Type 2 diabetes

ADS updates position statement on blood glucose management in T2D


Changes to PBS reimbursements and new evidence have triggered an update in the Australian Diabetes Society’s position statement on blood glucose management in type 2 diabetes.

According to ADS president Professor Sophia Zoungas, new therapies have made the clinical pathway more complicated since the 2014 version but also opened up opportunities to individualise therapy.

“A number of important randomised controlled trials have provided new evidence to inform our treatment algorithm.
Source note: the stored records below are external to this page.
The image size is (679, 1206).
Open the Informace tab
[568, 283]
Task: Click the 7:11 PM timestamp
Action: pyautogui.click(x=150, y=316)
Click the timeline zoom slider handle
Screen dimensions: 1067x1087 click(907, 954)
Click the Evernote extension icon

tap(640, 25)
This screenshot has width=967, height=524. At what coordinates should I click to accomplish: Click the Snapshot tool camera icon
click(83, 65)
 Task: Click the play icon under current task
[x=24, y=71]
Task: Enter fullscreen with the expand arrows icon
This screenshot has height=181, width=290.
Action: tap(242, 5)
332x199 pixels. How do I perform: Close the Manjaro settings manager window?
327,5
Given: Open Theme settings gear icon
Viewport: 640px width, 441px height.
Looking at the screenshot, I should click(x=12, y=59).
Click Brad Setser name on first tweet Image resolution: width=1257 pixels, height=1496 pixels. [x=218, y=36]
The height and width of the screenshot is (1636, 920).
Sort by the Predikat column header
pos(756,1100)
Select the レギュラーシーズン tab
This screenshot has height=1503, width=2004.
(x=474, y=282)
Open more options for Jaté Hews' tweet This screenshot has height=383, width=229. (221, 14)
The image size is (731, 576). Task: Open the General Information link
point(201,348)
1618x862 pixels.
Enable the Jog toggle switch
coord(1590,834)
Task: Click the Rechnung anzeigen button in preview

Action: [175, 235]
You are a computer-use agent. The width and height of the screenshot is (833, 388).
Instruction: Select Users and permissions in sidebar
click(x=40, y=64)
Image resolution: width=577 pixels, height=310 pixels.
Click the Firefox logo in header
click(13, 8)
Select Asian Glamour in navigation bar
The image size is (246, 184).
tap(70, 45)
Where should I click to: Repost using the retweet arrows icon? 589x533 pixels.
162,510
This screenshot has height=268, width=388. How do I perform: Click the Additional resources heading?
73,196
These included evidence that the SGLT-2 inhibitor empagliflozin reduces cardiovascular deaths and hospitalisations for heart failure.”

“GLP-1 receptor agonist liraglutide has also showed benefit in terms of cardiovascular outcomes,” she said.

Professor Zoungas, chair in diabetes, vascular health and ageing at Monash University, told the limbic that there was still an evidence gap in terms of comparative head to head trials.

“We now have lots of placebo controlled trials but we need the comparative effectiveness research to show us which drug is better – whether to choose drug X over drug Y or when to add in the next drug.”

The position statement incorporates PBS changes particularly around combinations of treatments including DDP-4 inhibitors for dual and triple therapy and GLP-1RA for triple therapy.

Also included are tables of evidence, medication combinations potentially attracting PBS subsidy and the costs of glucose-lowering medications with and without PBS subsidy.

The position statement, treatment algorithm and case studies are available on a new website http://t2d.diabetessociety.com.au targeted to health professionals but also accessible by consumers.

The ADS has partnered with the RACGP and NPS to help ensure treatment information provided to patients via doctors, pharmacists and diabetes educators is clear and consistent.

Professor Zoungas said the website should be a useful resource to all health professionals including specialists, their trainees, practice staff and multidisciplinary teams.